Je suis magistrat au parquet et depuis trente ans j'ai constaté que les relations avec le préfet avaient considérablement évolué. Des dispositifs, notamment des dispositifs de coordination de la police judiciaire, ont été mis en œuvre. Je pense à l'état-major de sécurité. C'est une structure coprésidée par le procureur de la République et par le préfet qui rassemble les services de sécurité intérieure, la direction générale des finances publiques (DGFiP), l'éducation nationale et les services susceptibles de connaître des problèmes de prévention de la délinquance.
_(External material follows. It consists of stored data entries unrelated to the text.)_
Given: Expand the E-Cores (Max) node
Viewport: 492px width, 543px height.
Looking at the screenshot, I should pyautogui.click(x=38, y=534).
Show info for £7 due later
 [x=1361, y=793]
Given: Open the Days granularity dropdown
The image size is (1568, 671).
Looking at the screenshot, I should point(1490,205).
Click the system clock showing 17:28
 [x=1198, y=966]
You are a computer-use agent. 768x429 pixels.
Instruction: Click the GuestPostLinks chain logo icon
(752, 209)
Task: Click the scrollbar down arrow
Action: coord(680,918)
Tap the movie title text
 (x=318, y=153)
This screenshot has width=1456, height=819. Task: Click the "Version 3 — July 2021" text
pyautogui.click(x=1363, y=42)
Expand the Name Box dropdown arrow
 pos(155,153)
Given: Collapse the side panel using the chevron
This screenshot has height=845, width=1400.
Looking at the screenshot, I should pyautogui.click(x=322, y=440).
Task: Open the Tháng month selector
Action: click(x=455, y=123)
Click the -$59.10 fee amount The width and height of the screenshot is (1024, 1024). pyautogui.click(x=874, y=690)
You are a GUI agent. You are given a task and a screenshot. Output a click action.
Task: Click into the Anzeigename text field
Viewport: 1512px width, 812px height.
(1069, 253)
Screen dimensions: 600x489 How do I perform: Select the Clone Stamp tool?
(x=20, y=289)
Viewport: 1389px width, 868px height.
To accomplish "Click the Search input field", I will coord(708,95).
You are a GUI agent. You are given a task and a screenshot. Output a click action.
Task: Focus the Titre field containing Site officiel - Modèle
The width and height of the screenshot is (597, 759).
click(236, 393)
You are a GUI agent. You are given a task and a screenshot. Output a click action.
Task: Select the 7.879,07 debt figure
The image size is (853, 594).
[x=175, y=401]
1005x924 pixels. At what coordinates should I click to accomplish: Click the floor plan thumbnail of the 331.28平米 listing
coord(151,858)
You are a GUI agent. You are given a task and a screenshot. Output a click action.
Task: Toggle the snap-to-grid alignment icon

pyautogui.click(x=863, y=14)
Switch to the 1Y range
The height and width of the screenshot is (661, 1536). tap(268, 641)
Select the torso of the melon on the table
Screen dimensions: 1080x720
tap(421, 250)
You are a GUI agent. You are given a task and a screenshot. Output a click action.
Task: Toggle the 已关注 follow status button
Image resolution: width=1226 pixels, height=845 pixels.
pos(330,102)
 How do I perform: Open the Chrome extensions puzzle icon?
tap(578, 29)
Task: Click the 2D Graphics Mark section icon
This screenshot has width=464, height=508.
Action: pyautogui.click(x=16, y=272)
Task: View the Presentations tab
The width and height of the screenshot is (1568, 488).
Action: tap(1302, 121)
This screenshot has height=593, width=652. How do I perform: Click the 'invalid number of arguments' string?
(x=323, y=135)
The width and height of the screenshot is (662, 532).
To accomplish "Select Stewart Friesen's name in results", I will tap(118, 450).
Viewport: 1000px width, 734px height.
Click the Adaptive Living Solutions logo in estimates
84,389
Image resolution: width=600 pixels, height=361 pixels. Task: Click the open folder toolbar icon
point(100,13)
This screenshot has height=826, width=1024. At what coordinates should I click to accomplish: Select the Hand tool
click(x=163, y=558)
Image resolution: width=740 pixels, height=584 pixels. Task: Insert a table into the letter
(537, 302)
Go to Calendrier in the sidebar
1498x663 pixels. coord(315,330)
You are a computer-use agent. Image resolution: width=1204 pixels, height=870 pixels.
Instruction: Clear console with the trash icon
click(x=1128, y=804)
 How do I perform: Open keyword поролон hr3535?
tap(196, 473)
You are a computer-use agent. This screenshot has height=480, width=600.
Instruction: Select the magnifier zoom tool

Dans le cadre de ces dispositifs coprésidés, les procureurs demandent que les réunions se tiennent en alternance au tribunal et à la préfecture. Lorsque j'ai sollicité cette alternance dans des départements où elle n'existait pas, ma demande a toujours été entendue.
Ces structures ont permis aux procureurs et aux préfets de mieux se connaître. Les préfets comprennent mieux les particularismes de l'institution judiciaire, notamment sa dyarchie qui implique que des orientations d'un procureur en matière de politique pénale ne peuvent être garanties par les décisions du tribunal. Pour des hauts fonctionnaires de l'administration, où il n'y a qu'une tête, l'indépendance du magistrat du siège et du parquet doit être expliquée.
Ces dernières années, je constate que les préfets sont très respectueux de l'indépendance de l'autorité judiciaire. Je trouve utile d'être informé des conséquences possibles d'une décision. Je ne le vis pas comme une pression. J'ai besoin, par exemple pour des affaires relevant du tribunal de commerce, d'être informé d'une situation sensible et d'avoir tous les éléments à ma disposition pour prendre une décision parfaitement éclairée en toute indépendance. C'est ce que j'appelle une action publique éclairée.
Concernant l'affectation des moyens de police judiciaire, de mon point de vue, la question ne pose pas vis-à-vis du préfet, mais plutôt avec les responsables de services de police ou de gendarmerie. Le dialogue s'installe et le procureur de la République a la possibilité de demander des moyens nécessaires à la dimension de l'enquête. Ceux-ci ont toujours été déployés.